Interpretable by Design: Query-Specific Neural Modules for Explainable Reinforcement Learning

TL;DR

This paper introduces Query Conditioned Deterministic Inference Networks (QDIN), a novel RL architecture that explicitly models diverse queries about the environment, improving interpretability and knowledge extraction without sacrificing control performance.

Contribution

The paper proposes a unified neural architecture for RL that treats various environment queries as first-class citizens, enabling better interpretability and knowledge extraction.

Findings

Inference accuracy can reach 99% for reachability despite low control performance.

Query-specific architectures outperform unified models and post-hoc methods.

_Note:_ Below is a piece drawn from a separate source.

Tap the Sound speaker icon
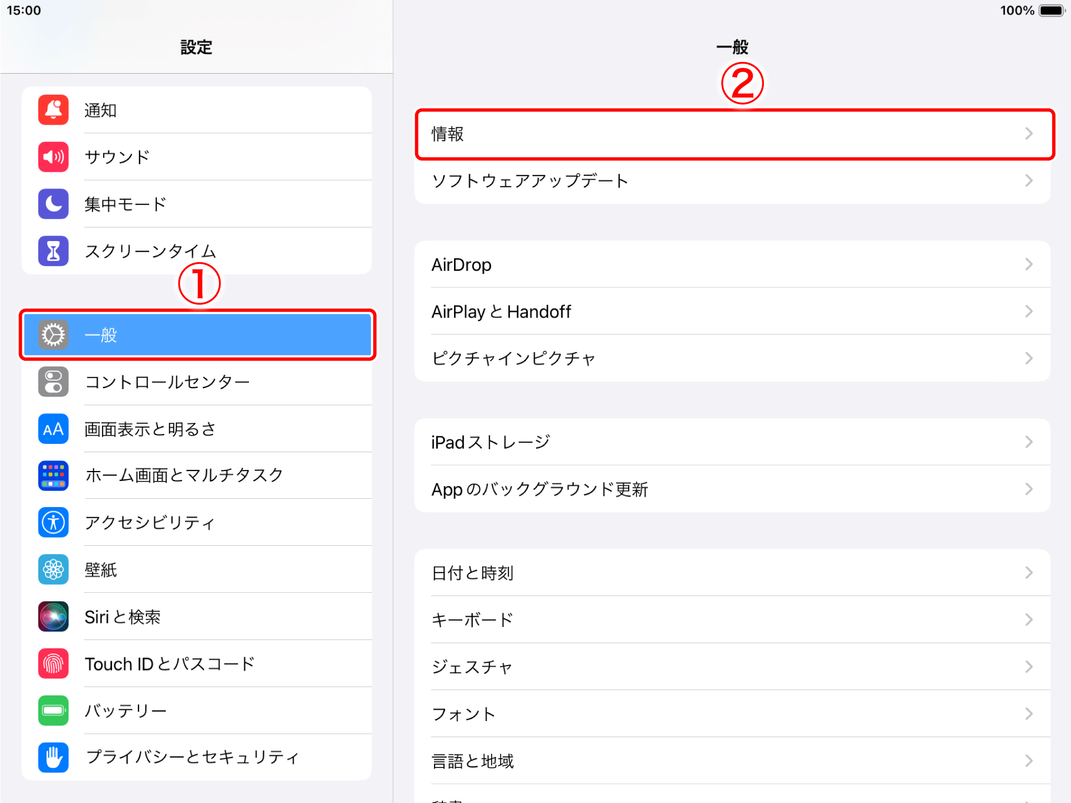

Representations for world knowledge differ from those for control.

Abstract

Reinforcement learning has traditionally focused on a singular objective: learning policies that select actions to maximize reward. We challenge this paradigm by asking: what if we explicitly architected RL systems as inference engines that can answer diverse queries about their environment? In deterministic settings, trained agents implicitly encode rich knowledge about reachability, distances, values, and dynamics - yet current architectures are not designed to expose this information efficiently. We introduce Query Conditioned Deterministic Inference Networks (QDIN), a unified architecture that treats different types of queries (policy, reachability, paths, comparisons) as first-class citizens, with specialized neural modules optimized for each inference pattern. Our key empirical finding reveals a fundamental decoupling: inference accuracy can reach near-perfect levels (99% reachability IoU) even when control performance remains suboptimal (31% return), suggesting that the representations needed for accurate world knowledge differ from those required for optimal control. Experiments demonstrate that query specialized architectures outperform both unified models and post-hoc extraction methods, while maintaining competitive control performance. This work establishes a research agenda for RL systems designed from inception as queryable knowledge bases, with implications for interpretability, verification, and human-AI collaboration.